This fresnel lens solar cooker was made by Bruce Joseph () in Tucson, Arizona. Bruce has done a few versions and is constantly working on improvements, as you can tell from the sequence of photos below. My own use of a tripod came from looking at his photos. Thank you to Bruce for sharing this for all to benefit.
A bit about Bruce's work in solar (as of June 2011): I just was appointed the Chair of Citizens For Solar, a Tucson non-profit which has held a large, open-to-the-public Solar Potluck for the last 29 years. (I've only participated for the last three.) I also run Tucson's "Solar Society" Meetup group. I'm also a "Tucson Green Technology" writer for Examiner.com.
If you're unfamiliar with fresnel lenses see this page all about fresnel lenses.
I use a table setup rather than a stand and a tripod for my Fresnel lens grill. [Bruce used to use a tripod. See first photo below.] I've cooked burgers, steak, chicken breasts and grilled cheese sandwiches on it. Because the Fresnel cooks from the top, I heat my skillet first, put my food on it, then cover the food with a flat lid that rests on the food. This helps heat the food evenly, and keeps me from having to constantly stir it. I found that the table is much easier, and safer to use than the tripod setup, and it was very easy to build. I also have a SHE Hot Pot that I've used to cook chicken, pork, ribs and paella.
[The remaining photo's are of a newer version. Notice how the food is always at the focal point of the fresnel lens. This is done by having the pivot point for the lens' "legs" lined up with the grill table no matter what angle the lens is at. The animation beside the photo below illustrates this.]
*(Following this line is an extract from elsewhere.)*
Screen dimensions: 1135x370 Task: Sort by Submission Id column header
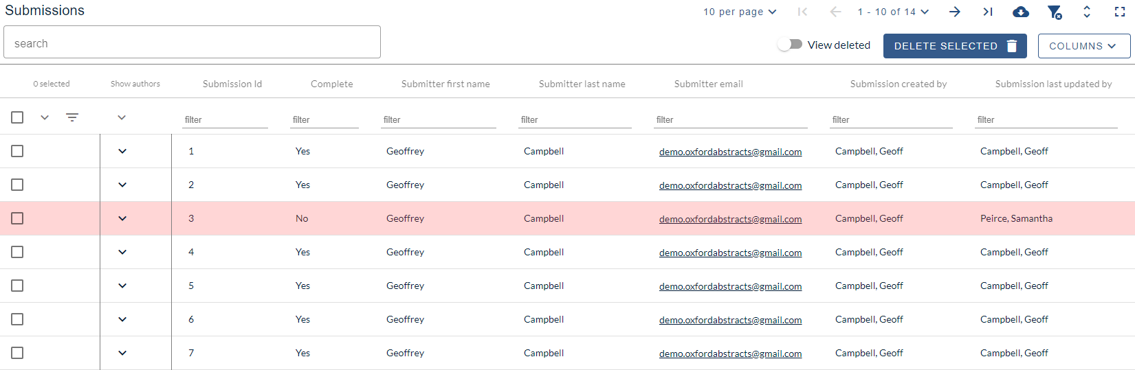click(232, 84)
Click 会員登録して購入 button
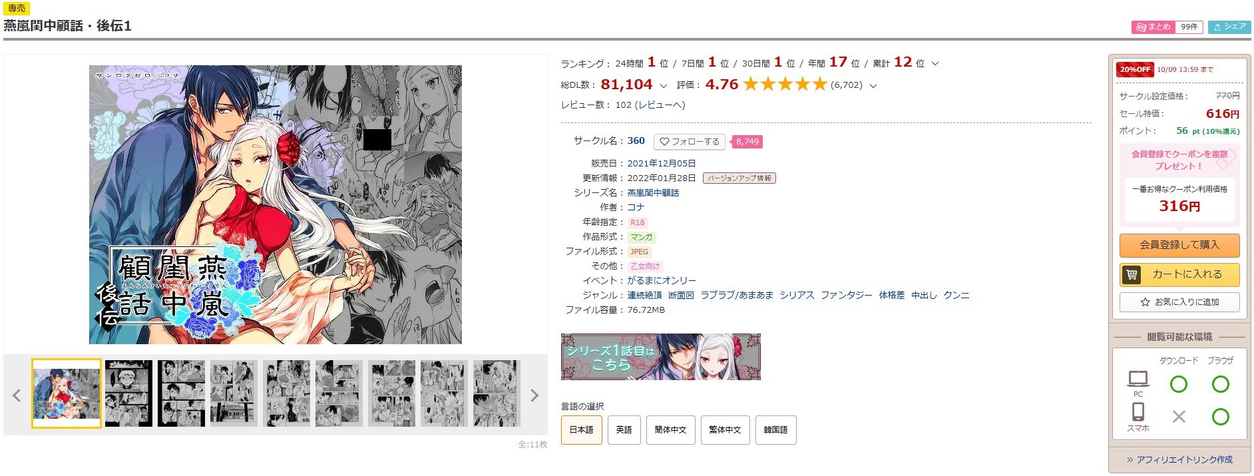Image resolution: width=1254 pixels, height=476 pixels. point(1179,245)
I usually use the grill "full out", so the window blind is for "emergency shutdown". In reality, I don't use it very often. It's just as easy to pivot the lens out of alignment with the sun if necessary.
Notice that in the above two photos the wheels are on different legs. Moving the wheels had to do with transport. When not in use, the lens arms are bolted to the frame, and extend beyond it. Putting the wheels at the opposite end let me use them as handles, and roll the grill like a wheelbarrow. When cooking, it would be better to have the wheels at the front, so that you could pick up the back end, pivot the grill, and set it back down. The next version may have 4 lockable wheels. (I think that slightly larger wheels would work much better.)